>The pattern was entirely satisfactory until I saw a Sport Diver magazine featuring a Red Sea cover story by Rick Frehsee. His images of vast crimson soft corals, translucent azure waters, and exotic clownfish and lionfish decorating the pristine coral reefs immediately shaped my new fantasy dive destination. That is where I wanted to go — had to go — to take underwater photos. None of my editorial clients planned to send me on an expensive dive holiday to the Red Sea, however, and I didn't have enough money to get there on my own.
>For the first time in my career I took a big chance and chartered a liveaboard. If I managed to get enough clients to go along with me, maybe I could make enough money to pay for my airfare and the dive trip. If I didn't sell all the spots, however, I could lose thousands of dollars I didn't have. It was a huge risk for me at the time, but fortunately for my subsequent career in dive travel I managed to sell enough spots on the Sunboat to dive the Red Sea, my first-ever exotic dive destination.

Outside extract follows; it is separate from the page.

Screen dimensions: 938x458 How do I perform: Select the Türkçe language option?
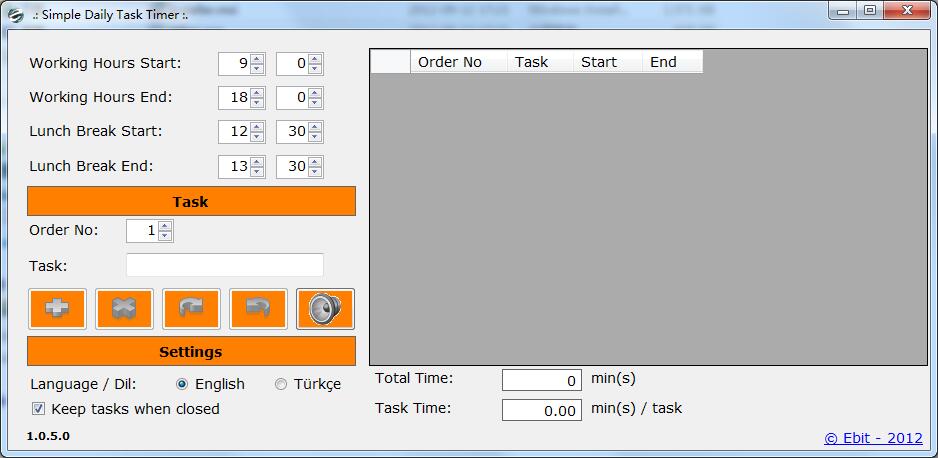(x=281, y=384)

>Geography makes the Red Sea special. A 1,400-mile extension of the Great Rift Valley in Africa, the Red Sea is bordered by Jordan and Saudi Arabia to the east, Egypt to the northwest (where most of the diving is done), Sudan and Yemen to the southwest, and Djibouti, Eritrea and Somalia to the far south. These arid countries provide very little freshwater runoff (less than 3 inches per year) to degrade visibility, and much of the shoreline is uninhabited. Sharm el-Sheikh and Hurghada on the Egyptian Red Sea are well-developed holiday destinations, with thousands of hotel rooms available. While driving down the coast from Hurghada to Port Ghalib we saw very little development along the seashore and consequently little opportunity for ocean pollution from construction or habitation.
>In May 2019 I revisited that business plan from the early 1980s by chartering a liveaboard and organizing a photo tour. This time I chartered two different boats: one to dive the northern Red Sea and another for the south, keeping the diving and traveling within Egypt. We flew in and out of Hurghada, departing directly from a marina there to dive the north and later driving three hours by bus to commence the southern itinerary from Port Ghalib.

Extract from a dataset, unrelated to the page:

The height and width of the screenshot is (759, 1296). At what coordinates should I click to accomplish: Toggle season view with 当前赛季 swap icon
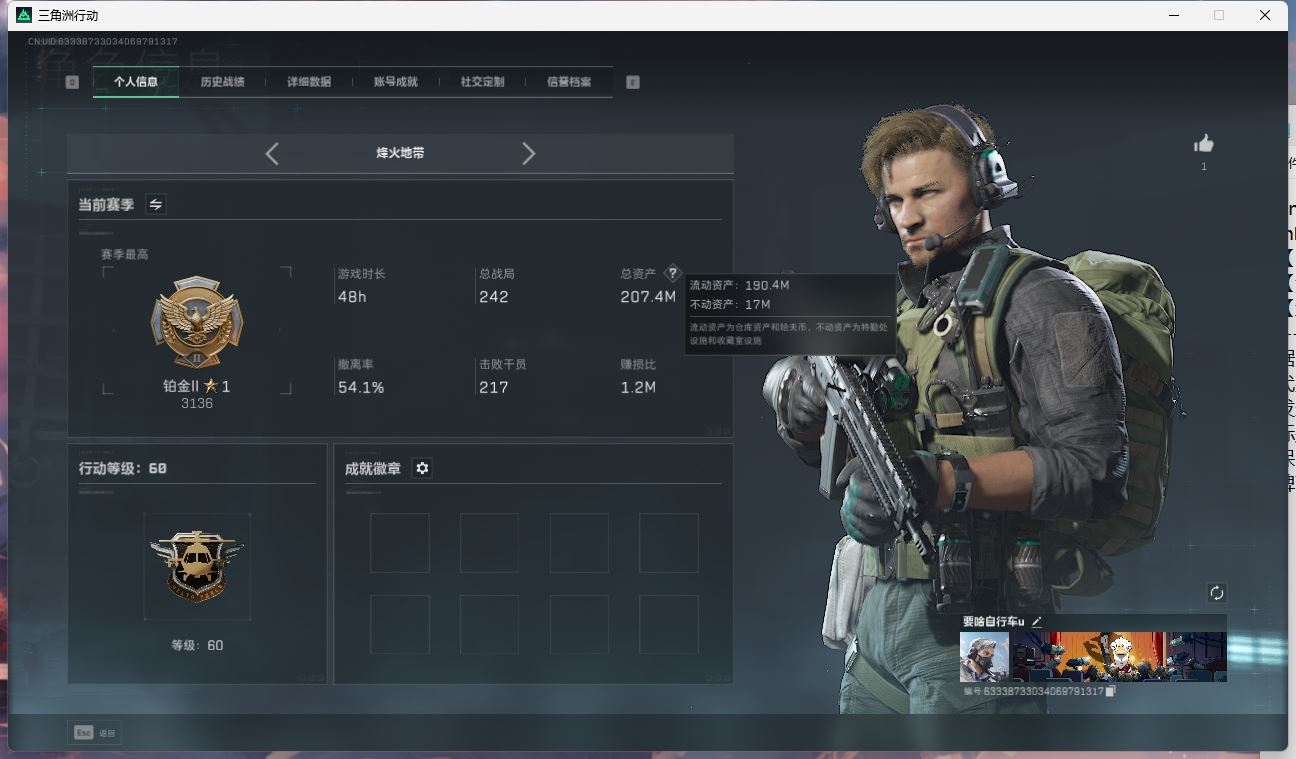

>On this dive the endemic bluecheek butterflyfish (Chaetodon semilarvatus) was unsurprisingly in residence, schooling alongside the equally common Red Sea bannerfish (Heniochus intermedius). While this dive didn't offer the rich soft coral we would encounter on subsequent dives, the marine life was diverse and approachable, making for a productive checkout dive.
>The Chrisoula K, also known as the "Tile Wreck," sank in 1981 with a cargo of granite floor tiles. This 322-foot Greek freighter hit the reef and sank upright, with the stern at a depth of 92 feet and the bow at 13 feet. Plenty of swim-throughs and a superstructure draped in soft corals make this a particularly interesting wreck.

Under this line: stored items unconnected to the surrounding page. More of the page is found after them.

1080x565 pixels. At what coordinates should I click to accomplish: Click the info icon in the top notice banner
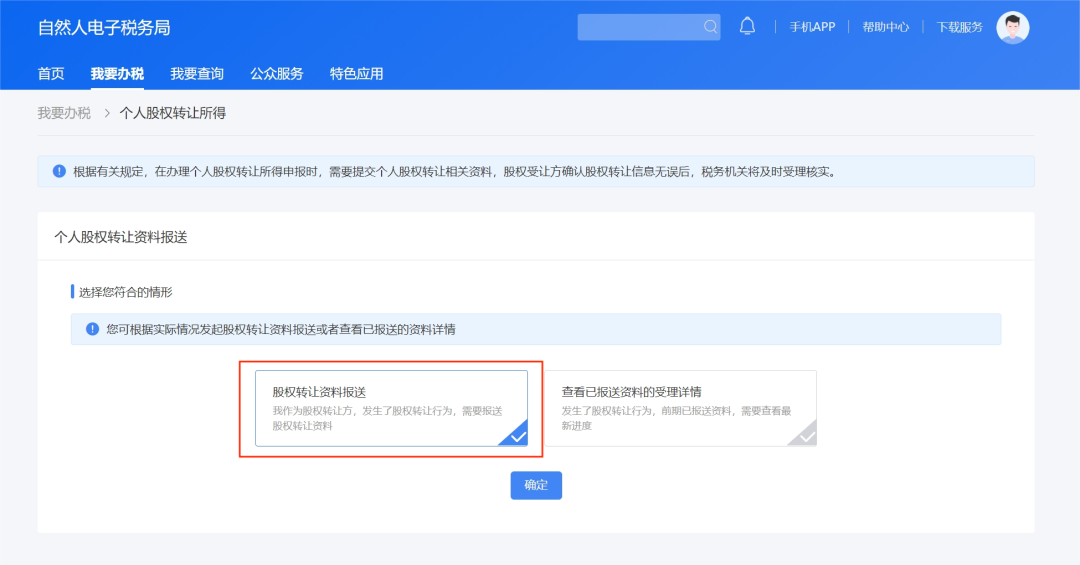[x=59, y=171]
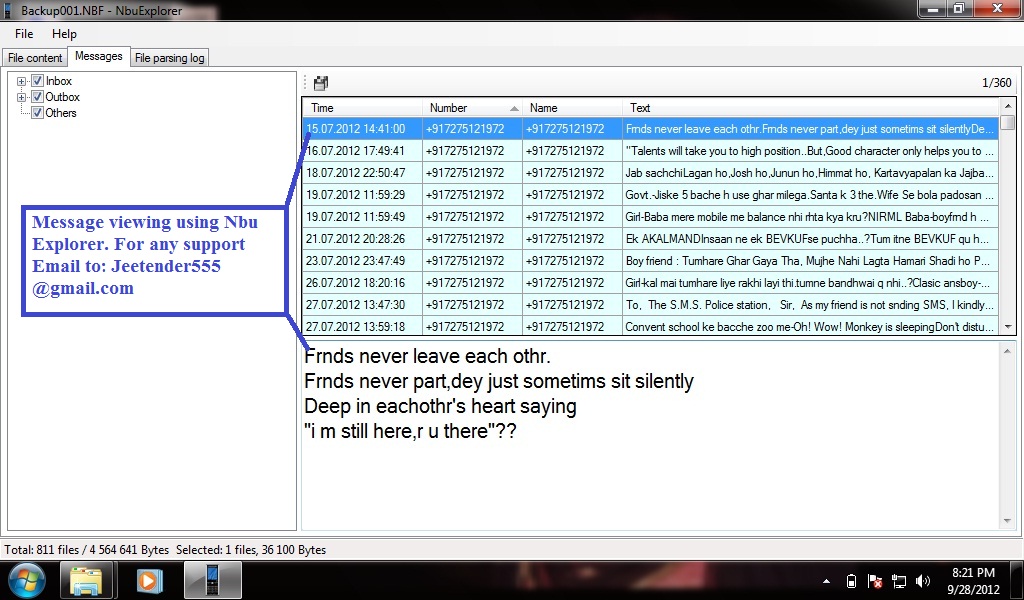This screenshot has height=600, width=1024.
Task: Click the NbuExplorer phone icon on taskbar
Action: click(x=213, y=580)
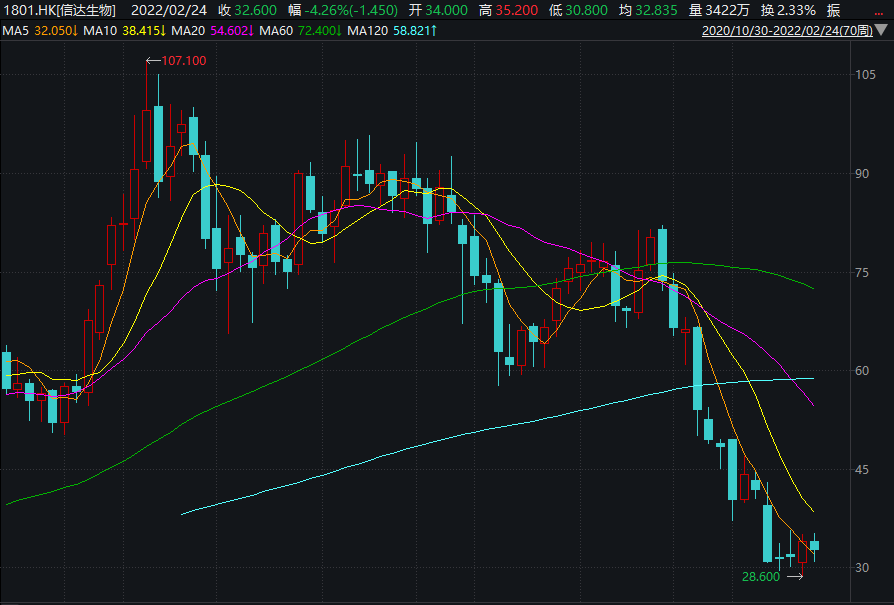Click the 107.100 high price marker

click(x=184, y=60)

>The best-known wreck dive in the Red Sea, the 420-foot armed freighter SS Thistlegorm, is found off Sha'ab Ali. Its final voyage commenced in June 1941 bound from Glasgow, Scotland, for Alexandria, Egypt, with supplies for British troops in World War II, including tanks, armored vehicles, aircraft, trucks and the iconic BSA motorcycles still found in the holds. Sitting upright from 52 to about 105 feet, the wreck shows evidence of the German bomb that hit it along the port side and the munitions that exploded within, which caused the most catastrophic damage. Holds No. 1 and No. 2 contain Enfield rifles, and Hold No. 3 has munitions crates and grenades. An upside-down Bren Carrier tank as well as a steam locomotive engine lie on the port seafloor, proof of the massive forces that destroyed the ship.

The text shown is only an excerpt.